Reports are that AWS and Google had issues as well. It wasn't just Fastly that went down. I’d do another test.
Im trying to avoid buying a separate data plan and SIM and just use my/another employees phone if/when the internet goes does, which is rare.
Are you certain that your carrier isn’t blocking your SIM? I’ve tried to use my Verizon cell phone SIM in a cradlepoint and after calling Verizon I found out they block it.
 
Just from a purely networking/engineering standpoint...having a "bridged" 4G modem (so it passes the public IP) connect via ethernet to the WAN port of a router is superior for performance. Via connecting USB or wireless hop. Also avoids that double NAT. The above device comes default in router/NAT mode, but you can log in and flip it to bridged mode.

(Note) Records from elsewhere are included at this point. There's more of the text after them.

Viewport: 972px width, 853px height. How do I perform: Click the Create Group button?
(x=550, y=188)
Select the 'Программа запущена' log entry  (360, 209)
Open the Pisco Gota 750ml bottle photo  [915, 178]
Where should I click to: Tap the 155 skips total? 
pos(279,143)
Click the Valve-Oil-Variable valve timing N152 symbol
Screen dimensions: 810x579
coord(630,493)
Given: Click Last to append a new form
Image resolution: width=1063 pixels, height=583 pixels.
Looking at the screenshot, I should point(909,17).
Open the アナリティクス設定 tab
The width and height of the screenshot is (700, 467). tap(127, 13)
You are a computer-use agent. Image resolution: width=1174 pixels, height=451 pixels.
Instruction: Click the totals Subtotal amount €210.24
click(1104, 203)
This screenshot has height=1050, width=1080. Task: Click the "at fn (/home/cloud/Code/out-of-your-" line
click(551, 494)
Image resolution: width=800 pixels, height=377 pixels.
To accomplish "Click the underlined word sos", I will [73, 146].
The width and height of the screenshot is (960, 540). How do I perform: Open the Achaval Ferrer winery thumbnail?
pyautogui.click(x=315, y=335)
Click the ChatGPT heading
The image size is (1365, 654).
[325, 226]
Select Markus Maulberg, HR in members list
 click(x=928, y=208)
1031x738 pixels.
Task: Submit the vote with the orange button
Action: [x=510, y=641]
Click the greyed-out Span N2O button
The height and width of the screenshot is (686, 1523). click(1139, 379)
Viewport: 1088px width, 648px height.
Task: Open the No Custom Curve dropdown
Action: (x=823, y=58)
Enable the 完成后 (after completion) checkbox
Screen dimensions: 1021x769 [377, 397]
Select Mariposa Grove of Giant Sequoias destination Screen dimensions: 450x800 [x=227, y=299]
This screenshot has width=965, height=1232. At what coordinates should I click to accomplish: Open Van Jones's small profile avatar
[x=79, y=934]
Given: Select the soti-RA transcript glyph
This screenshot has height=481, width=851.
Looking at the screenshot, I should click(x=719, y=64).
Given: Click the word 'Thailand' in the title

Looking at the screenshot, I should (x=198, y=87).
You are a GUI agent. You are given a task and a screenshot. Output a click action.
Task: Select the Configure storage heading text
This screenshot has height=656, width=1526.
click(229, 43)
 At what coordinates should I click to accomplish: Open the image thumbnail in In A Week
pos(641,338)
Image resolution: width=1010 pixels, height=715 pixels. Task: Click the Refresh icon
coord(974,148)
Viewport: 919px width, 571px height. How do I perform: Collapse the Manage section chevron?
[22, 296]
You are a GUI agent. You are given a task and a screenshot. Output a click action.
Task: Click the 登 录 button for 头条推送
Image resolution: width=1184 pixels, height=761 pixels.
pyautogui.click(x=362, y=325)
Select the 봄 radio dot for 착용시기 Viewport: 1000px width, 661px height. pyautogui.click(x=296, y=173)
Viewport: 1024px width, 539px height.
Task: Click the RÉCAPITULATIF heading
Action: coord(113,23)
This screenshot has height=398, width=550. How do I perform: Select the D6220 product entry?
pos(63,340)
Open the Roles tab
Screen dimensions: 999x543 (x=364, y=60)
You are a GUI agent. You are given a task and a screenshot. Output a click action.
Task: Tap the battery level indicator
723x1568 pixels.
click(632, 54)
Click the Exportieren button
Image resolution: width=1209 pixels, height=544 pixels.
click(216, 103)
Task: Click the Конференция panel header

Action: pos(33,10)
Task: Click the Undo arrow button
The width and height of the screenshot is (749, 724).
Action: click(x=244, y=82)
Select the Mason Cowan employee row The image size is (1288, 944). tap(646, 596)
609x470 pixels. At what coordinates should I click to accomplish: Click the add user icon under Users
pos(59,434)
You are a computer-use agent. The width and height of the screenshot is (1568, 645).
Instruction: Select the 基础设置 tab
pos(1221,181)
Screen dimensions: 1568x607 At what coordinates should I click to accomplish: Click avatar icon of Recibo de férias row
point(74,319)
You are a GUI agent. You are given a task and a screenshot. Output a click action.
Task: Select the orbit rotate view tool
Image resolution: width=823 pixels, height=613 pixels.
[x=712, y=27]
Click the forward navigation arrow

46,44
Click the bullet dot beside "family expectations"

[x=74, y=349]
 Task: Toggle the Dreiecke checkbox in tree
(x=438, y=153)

Can just pull the SIM from a phone for the time being.
 
Reports are that AWS and Google had issues as well. It wasn't just Fastly that went down. I’d do another test.
I'll test that shortly. Websites that i knew were working direct from a phone were not working over the hotspot so i dont think that was the issue.
Are you certain that your carrier isn’t blocking your SIM? I’ve tried to use my Verizon cell phone SIM in a cradlepoint and after calling Verizon I found out they block it.
As i mentioned above, i can use it as a hotspot only connected to my laptop just fine, it is when it is connected to the router that it doesnt work/work very well.
 
A router like that needs its own ethernet connection not USB. You should have two modems, one on landline(dsl, cable, fiber...) the other a cell modem like @YeOldeStonecat suggested. One goes into wan1 and the other into wan2.
 
Just from a purely networking/engineering standpoint...having a "bridged" 4G modem (so it passes the public IP) connect via ethernet to the WAN port of a router is superior for performance. Via connecting USB or wireless hop. Also avoids that double NAT. The above device comes default in router/NAT mode, but you can log in and flip it to bridged mode.

Can just pull the SIM from a phone for the time being.
Thanks for the advice. Bit of a hassle pulling the sim as then he phone is not usable for what could be hours. Yes, it would mean business could go on though so a small price to pay.
As this router allows a 4G connection to be used this way, i imagine there is no double NAT issue, but i cant be sure. My first choice was to connect by USB, but for some reason my phone kept shutting off the USB tether like i had a dodgy cable but the cable is fine for everything else.
 
A router like that needs its own ethernet connection not USB. You should have two modems, one on landline(dsl, cable, fiber...) the other a cell modem like @YeOldeStonecat suggested. One goes into wan1 and the other into wan2.
This router can use a 4G connection over USB or WiFi hotspot. My main connection is connected to WAN2 as its ethernet from my ISP modem.
 
Bit of a hassle pulling the sim as then he phone is not usable for what could be hours.

Don't be so sure it's usable anyway. I cannot place a call and use mobile data at the same time, it's one or the other (I don't have a dual SIM phone). I know that I'm not alone as far as that configuration goes.
 
Don't be so sure it's usable anyway. I cannot place a call and use mobile data at the same time, it's one or the other (I don't have a dual SIM phone). I know that I'm not alone as far as that configuration goes.
I have been on the phone at the same time as its connected as a USB tether before
 
This router can use a 4G connection over USB or WiFi hotspot. My main connection is connected to WAN2 as its ethernet from my ISP modem.

I've seen some routers that allow USB or wifi on the WAN interface, I just don't like them due to the poor performance of those approaches. I don't know of any wifi hotspot solutions that do not NAT, so...if your router uses wifi on the WAN to another wifi hot spot, you'd double NATing without choice. Ugh...yuck!